La notte ci sorride, a noite sorri-nos, natten ler mot oss, the night smiles on us, in ganz Europa kennt man den Ausdruck: die Nacht ist uns gnädig, und er gilt auch für den Prunk von Petersburg. Die Nacht dämpft die Farben, reduziert das Grün und Gelb und Kitschrosa der Palaisfassaden im "Petrine barockstil" auf gelblich angestrahlte Grautöne, das Dekor tritt zurück in den Schatten, Linien klären sich, aus Schwüngen, Bögen, Schnörkeln, Schnecken werden Waagerechte und Senkrechte, und das tut dem Auge des Betrachters gut. Ein gewisses Ebenmaß stellt sich her in einer Stadt, die sonst kein Maß kennt.
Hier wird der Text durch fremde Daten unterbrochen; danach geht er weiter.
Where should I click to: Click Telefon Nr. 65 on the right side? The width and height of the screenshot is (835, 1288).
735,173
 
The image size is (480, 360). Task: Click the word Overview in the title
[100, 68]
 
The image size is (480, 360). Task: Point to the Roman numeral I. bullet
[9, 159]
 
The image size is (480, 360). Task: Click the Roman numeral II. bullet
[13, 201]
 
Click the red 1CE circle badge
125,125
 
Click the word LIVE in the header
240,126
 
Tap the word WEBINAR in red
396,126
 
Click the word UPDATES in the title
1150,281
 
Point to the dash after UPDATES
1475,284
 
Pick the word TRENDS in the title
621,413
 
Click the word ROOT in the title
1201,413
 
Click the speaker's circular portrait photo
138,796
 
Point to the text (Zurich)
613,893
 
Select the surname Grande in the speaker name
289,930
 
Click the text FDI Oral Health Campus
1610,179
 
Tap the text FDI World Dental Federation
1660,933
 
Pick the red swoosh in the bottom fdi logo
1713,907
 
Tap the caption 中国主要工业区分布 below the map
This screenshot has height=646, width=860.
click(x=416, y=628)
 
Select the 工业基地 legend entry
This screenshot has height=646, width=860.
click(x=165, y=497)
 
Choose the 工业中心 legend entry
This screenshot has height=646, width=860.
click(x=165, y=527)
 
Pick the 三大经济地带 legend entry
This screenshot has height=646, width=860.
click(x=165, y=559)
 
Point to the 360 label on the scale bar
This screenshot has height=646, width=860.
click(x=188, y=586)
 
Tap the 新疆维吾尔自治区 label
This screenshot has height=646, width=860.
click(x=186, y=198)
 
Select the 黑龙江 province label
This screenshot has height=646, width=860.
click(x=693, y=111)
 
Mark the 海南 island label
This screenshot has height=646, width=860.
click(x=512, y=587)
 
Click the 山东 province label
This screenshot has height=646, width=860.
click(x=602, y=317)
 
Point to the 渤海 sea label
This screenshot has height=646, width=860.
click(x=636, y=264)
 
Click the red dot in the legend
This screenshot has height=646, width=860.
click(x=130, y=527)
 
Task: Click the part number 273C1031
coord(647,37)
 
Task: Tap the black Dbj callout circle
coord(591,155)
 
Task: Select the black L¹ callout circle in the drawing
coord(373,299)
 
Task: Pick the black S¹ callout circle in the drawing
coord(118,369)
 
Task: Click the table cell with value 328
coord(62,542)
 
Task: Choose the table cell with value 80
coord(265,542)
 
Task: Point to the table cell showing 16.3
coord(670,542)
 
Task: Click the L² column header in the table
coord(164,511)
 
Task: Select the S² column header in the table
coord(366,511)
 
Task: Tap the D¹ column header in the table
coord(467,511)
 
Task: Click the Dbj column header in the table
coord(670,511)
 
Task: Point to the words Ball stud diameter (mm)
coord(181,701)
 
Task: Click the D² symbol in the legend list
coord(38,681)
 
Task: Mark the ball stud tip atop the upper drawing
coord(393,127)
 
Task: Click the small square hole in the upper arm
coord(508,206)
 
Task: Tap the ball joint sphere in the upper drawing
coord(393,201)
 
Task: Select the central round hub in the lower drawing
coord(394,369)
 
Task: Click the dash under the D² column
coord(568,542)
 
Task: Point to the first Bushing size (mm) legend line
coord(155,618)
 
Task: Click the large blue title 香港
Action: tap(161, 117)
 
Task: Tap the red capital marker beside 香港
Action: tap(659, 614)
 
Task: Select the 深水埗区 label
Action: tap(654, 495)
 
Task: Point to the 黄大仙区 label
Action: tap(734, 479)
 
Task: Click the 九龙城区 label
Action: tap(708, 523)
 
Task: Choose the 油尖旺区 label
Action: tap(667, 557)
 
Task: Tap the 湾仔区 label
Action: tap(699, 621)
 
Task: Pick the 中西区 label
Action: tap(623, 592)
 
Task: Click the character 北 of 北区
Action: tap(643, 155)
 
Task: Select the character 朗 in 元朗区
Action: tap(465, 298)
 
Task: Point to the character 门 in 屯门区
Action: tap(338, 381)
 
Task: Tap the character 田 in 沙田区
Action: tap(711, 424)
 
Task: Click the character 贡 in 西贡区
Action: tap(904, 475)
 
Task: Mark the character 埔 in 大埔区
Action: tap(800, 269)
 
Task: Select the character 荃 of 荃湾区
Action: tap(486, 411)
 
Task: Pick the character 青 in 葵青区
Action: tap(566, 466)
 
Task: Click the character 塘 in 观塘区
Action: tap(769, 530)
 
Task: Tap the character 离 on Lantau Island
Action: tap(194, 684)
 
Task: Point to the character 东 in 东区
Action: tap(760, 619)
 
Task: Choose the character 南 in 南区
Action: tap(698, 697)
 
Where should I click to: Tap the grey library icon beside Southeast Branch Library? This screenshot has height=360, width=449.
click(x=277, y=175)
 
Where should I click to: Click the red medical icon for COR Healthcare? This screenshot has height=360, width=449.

Nach Jahren des Mangels herrscht jetzt Übermaß an allem, an Lärm, an Hektik, an Geschäftigkeit, an Бизнес, an Verkehr, an Adelspalästen, an Reichtum und an Armut. In dem Park zwischen der völlig überdimensionierten Isaak-Kathedrale, der ebenso großen Admiralität und der Boris-Jelzin-Bibliothek (er hat bestimmt nie einen Fuß hineingesetzt) sitzt einer von zahllosen Obdachlosen auf einer Bank im Schatten vor dem Licht der grellen Scheinwerfer auf den Dächern. Seine Beine sind dick umwickelt und stecken in schwarzen Müllsäcken. Zuerst dachte ich, gegen die Kühle der Nacht, doch dann sehe ich, daß die schwarzen Stümpfe unten schmal zulaufen, der Mann hat keine Füße. Er hat keine Krücken, keinen Rollstuhl. Er sitzt auf dieser Bank fest. Tag und Nacht. Gestrandet. Wen kümmert’s? Die Nacht ist uns gnädig.
Und die Töchter der Reichen führen nachts ihre Pferde aus. Die haben sogar je vier Beine. Es herrscht Überfluß.